GE Social Fridge opens with a set number of Foursquare checkins by iStrategyLabs
Baker Tweet is an example of an agency (Poke) working with a neighbouring business.

2. Sometimes the internet bit isn’t the most interesting bit, it’s the story you tell.
Moving Brands have been building some really interesting projects like a rapid prototyping a chocolate advent calendar. The models were built on a website and then sent them to the hacked 3D printer. The web bit of this isn’t the important part but it makes these experiments possible.
A few years before, they published a site where people could draw an image in a grid of pixels and they collected them to make the patterns of a scarf they sold.
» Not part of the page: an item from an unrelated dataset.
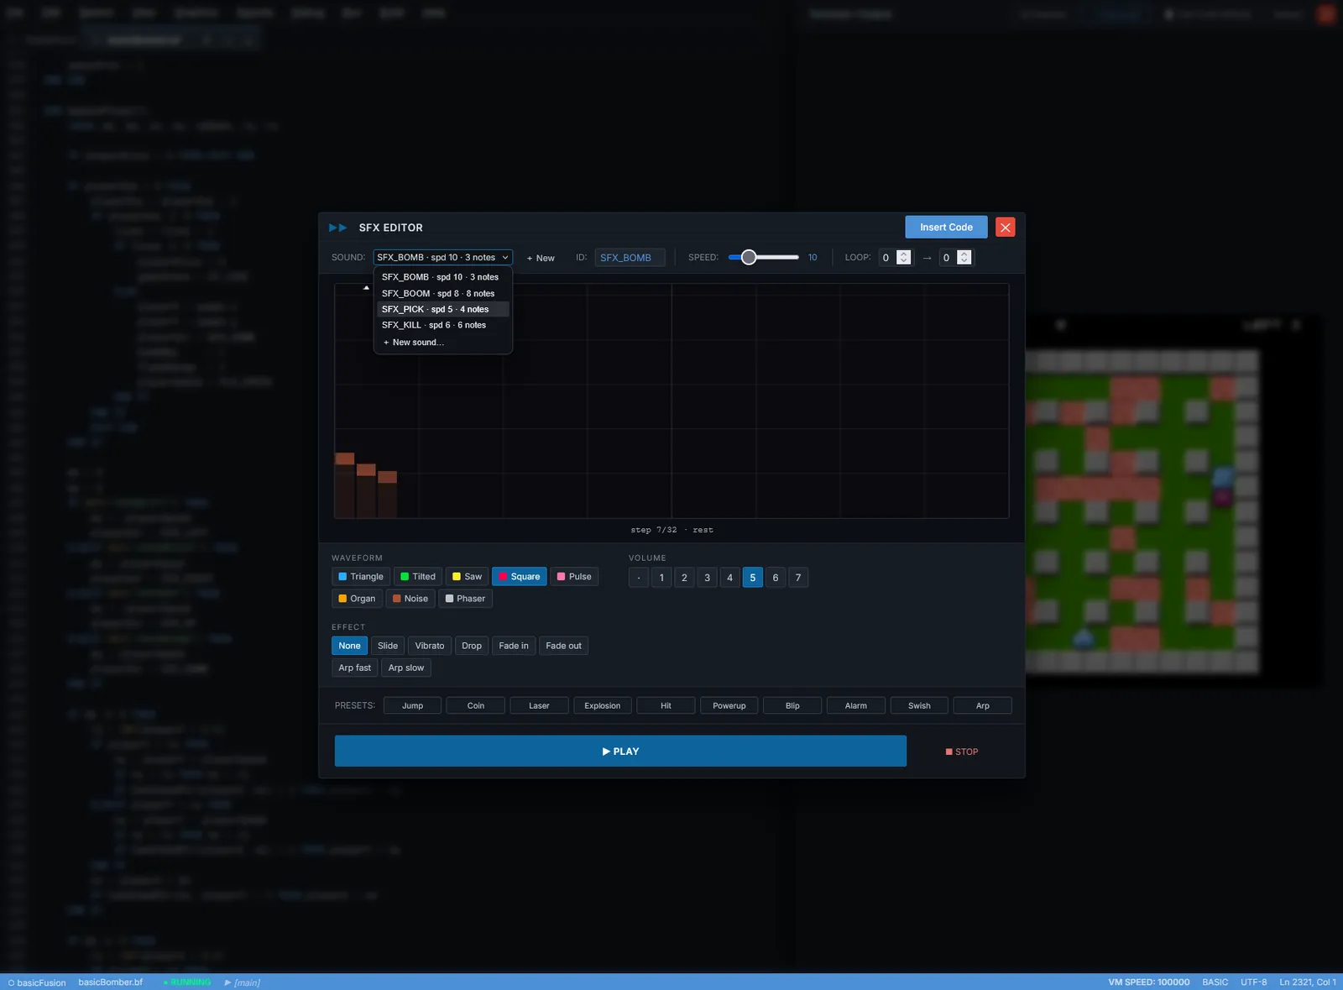Pick the Saw waveform
This screenshot has width=1343, height=990.
click(467, 577)
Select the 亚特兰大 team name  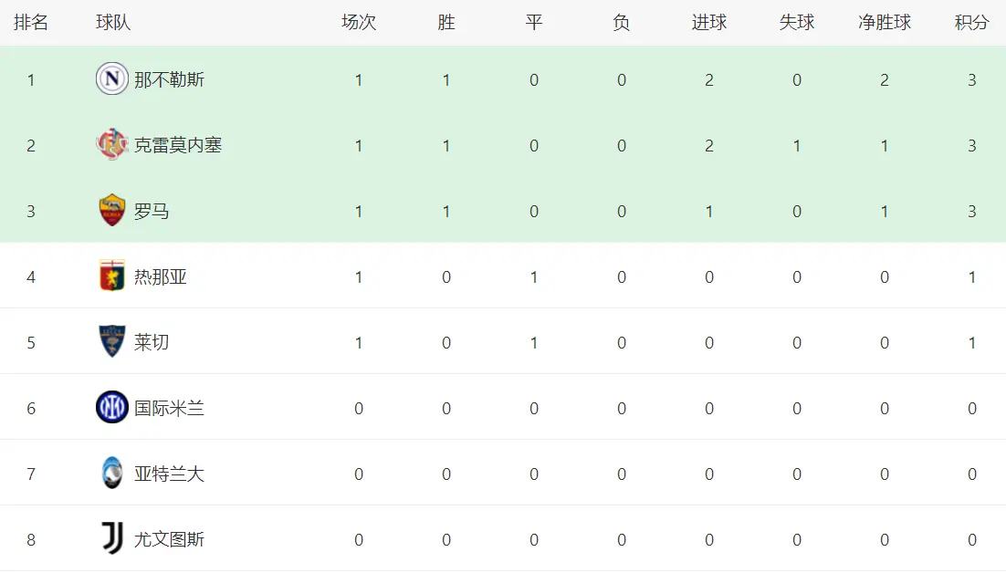169,474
This is a lovely way to make your agency stand out.
Casa (on of JWT’s companies) built a beer fridge that is only opened on Fridays when everyone has filled in their time sheets.
Momentumem Madrid built 18 temperature sensitive vending machines for Coca Cola.

3. On process & people
Most of the time, these projects are internal only and the result of a small team of people inside the company working away from billable hours. This is a sacrifice worth making if you’re willing to keep those people playing and inventing to help new business leads. Do not have those people work on these things for only some of the time, it won’t be worth it.

These people are often called creative technologists, you will find they graduated from computer science programs but ended up involved in design somehow. You might find them at Goldsmith’s or the RCA’s degree shows. You might find them in hacker meetups. Some of them have online portfolios that include doing great things with Arduino.

This type of work is also work you can decide to outsource to other vendors, but this means you won’t develop the ability to have new conversations with clients on a daily basis. Having a senior creative technologist on a retainer to hang out to talk to planners would be best. If they are quite junior (ie quite cheap) they might sit on their desk hiding, building interesting things, but not be respected or understood by the CDs. This is an important challenge which is why experience and confidence will go a long way. This person will also help the producer find the right people to make the thing as well.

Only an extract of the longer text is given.